According to the present invention, the lead-out terminals provided at both ends of one side of the insulating substrate of the input signal wiring pattern commonly connected to the respective input signal terminals of each drive IC, and the external lead-out. Since it is decided to connect the members by soldering, it is sufficient to solder only both ends of the insulating substrate,
The connection work by soldering is easy, the connection reliability can be improved, and it is possible to provide an inexpensive line-type thermal head, and further, it is possible to reduce the occurrence of "warpage" due to the difference in thermal expansion coefficient. Further, since the lead terminals of the input signal wiring pattern are provided at both ends of one side of the insulating substrate, that is, the power supply line and the GND line of the input signal wiring pattern are taken at both ends of the substrate. Therefore, compared with the case where the lead-out terminal is provided only at one end, it is possible to prevent the voltage drop of the power supply line and the voltage rise of the GND line, and when a large current flows when driving a large number of heating dots at one time. It is possible to realize a line-type thermal head with low power consumption without causing uneven printing density.
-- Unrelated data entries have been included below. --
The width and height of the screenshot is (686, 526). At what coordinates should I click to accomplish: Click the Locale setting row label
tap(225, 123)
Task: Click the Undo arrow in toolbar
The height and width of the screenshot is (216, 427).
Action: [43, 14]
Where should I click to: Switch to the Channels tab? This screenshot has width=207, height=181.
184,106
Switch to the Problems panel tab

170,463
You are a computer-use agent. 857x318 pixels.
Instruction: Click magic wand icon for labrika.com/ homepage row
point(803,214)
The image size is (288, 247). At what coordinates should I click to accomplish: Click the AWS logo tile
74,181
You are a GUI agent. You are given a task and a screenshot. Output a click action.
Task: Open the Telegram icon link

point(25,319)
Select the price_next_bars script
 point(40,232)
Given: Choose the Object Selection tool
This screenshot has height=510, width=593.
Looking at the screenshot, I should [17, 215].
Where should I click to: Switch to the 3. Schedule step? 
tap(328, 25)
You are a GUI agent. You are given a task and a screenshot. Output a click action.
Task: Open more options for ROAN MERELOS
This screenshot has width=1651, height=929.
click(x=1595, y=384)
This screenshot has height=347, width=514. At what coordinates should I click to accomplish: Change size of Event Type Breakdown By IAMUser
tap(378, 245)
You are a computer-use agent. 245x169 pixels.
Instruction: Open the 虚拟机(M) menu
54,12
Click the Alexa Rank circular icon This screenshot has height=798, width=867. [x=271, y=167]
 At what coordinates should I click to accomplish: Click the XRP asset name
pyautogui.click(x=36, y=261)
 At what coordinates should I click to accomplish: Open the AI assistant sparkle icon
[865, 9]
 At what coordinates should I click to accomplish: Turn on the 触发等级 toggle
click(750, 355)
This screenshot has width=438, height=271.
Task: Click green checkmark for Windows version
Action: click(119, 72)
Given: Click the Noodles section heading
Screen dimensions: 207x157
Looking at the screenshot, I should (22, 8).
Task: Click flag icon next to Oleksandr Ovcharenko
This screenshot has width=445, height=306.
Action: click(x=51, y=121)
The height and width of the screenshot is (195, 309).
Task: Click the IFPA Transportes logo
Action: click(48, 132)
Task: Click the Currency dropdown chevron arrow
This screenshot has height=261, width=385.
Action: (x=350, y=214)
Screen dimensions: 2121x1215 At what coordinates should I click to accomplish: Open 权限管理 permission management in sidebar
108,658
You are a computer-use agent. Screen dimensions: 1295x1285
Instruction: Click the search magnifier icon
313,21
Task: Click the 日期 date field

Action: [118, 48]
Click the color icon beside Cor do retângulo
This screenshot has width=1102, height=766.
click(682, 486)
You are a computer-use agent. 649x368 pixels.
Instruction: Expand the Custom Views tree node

[Brief description of drawings]

FIG. 1 is a plan view of an insulating substrate used in a thermal head according to an embodiment of the present invention.

FIG. 2 is an enlarged plan view of a main part of the insulating substrate.

FIG. 3 is an exploded plan view showing a thermal head according to an embodiment of the present invention.

FIG. 4 is a side view of the thermal head of the same embodiment.

FIG. 5 is a side view showing a conventional thermal head.

FIG. 6 is a plan view of a conventional thermal head.

FIG. 7 is a plan view illustrating a main part of a conventional thermal head.

[Explanation of symbols]

 1 Insulation board 2 Drive IC 3 Input signal wiring pattern 3A, 3B Lead-out terminal 4, 4B Single-sided flexible piece 5 Glass epoxy board

Claims (1)

(57) [Claims] 1. A dot connection pattern for connecting a heating dot and a drive IC, and an input signal wiring pattern commonly connected to each input signal terminal of each drive IC. a thermal head consisting of bets to form a, an insulating substrate having disposed on both ends of one side of the lead terminal for the input signal wiring pattern, and the said leading terminal and the external lead member soldered solder connection.